# To do:
A complete answer includes every line below with the word "bubble".
------ Data extracts ------
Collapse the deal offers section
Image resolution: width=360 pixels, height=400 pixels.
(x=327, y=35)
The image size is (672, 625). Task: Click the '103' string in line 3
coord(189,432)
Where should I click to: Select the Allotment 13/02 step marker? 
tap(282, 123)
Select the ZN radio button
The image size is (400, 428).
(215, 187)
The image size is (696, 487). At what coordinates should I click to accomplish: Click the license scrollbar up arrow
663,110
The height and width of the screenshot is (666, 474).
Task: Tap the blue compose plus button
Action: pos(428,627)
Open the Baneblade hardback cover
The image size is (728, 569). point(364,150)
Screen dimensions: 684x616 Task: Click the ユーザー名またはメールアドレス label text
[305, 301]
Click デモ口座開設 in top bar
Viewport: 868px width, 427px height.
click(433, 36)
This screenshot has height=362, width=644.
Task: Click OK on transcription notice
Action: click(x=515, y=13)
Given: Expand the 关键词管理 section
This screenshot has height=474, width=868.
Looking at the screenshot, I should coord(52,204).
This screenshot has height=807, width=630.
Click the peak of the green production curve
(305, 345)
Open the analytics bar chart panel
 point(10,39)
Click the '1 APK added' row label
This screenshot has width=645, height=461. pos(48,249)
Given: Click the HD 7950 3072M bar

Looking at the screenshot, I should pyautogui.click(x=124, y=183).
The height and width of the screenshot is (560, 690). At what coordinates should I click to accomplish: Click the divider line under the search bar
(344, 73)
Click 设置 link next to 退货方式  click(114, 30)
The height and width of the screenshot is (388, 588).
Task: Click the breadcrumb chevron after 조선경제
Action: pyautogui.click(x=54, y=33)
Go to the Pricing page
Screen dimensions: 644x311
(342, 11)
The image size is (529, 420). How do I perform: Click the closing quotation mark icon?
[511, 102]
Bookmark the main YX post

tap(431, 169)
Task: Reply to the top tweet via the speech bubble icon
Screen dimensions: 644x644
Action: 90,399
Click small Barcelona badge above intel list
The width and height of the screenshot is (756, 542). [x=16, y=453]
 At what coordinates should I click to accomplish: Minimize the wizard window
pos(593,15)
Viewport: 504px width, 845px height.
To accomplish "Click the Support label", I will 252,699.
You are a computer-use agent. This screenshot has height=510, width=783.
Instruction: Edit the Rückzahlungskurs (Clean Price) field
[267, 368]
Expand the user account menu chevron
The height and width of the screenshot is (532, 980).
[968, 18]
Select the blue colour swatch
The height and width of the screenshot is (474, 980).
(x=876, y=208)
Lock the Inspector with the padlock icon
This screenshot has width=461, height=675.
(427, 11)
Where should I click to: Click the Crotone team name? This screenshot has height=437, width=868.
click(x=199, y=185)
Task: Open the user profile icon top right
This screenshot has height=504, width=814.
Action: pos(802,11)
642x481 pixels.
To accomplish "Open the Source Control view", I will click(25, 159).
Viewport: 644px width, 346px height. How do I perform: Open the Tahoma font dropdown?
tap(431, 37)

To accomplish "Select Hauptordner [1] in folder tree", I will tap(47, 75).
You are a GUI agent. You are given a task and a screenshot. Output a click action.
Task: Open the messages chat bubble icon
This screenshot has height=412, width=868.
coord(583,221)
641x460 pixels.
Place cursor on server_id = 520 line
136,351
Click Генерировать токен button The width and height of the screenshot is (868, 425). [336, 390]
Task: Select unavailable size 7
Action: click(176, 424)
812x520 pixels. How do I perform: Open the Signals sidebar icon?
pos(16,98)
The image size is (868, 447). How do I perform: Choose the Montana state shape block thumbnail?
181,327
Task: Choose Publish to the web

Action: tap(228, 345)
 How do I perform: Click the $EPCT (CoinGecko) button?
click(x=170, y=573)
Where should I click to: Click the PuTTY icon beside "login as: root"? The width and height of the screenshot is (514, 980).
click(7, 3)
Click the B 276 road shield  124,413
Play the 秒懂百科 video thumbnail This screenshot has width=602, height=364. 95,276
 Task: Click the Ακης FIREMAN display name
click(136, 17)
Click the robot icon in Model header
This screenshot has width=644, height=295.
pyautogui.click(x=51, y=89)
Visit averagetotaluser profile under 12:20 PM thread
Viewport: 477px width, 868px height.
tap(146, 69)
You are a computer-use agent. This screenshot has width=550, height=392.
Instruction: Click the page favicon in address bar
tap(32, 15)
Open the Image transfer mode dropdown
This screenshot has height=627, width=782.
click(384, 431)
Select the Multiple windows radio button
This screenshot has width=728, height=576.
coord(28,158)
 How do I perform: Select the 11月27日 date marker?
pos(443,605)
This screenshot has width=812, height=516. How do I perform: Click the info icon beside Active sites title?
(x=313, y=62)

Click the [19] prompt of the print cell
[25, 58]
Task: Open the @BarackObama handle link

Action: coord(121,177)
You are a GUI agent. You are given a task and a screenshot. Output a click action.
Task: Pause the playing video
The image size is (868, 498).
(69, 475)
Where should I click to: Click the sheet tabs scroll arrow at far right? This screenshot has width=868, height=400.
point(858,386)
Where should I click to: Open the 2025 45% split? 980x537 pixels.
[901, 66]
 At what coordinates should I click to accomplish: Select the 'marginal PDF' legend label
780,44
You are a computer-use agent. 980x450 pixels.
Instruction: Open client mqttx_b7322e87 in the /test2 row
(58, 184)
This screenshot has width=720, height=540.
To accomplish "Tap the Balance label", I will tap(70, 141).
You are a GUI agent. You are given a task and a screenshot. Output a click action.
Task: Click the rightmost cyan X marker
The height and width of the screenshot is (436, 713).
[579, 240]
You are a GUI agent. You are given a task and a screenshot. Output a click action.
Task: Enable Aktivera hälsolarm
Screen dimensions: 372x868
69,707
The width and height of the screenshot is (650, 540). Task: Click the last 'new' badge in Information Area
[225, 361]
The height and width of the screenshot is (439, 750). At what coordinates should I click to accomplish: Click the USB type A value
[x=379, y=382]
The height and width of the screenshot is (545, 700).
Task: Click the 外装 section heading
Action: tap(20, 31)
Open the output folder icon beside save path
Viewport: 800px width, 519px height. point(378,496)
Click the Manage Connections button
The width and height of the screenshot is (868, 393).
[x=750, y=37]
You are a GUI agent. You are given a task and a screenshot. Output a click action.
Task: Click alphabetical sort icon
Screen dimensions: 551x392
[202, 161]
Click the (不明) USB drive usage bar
------
# Completed task:
Task: Reply to the top tweet via the speech bubble icon
Task: Open the messages chat bubble icon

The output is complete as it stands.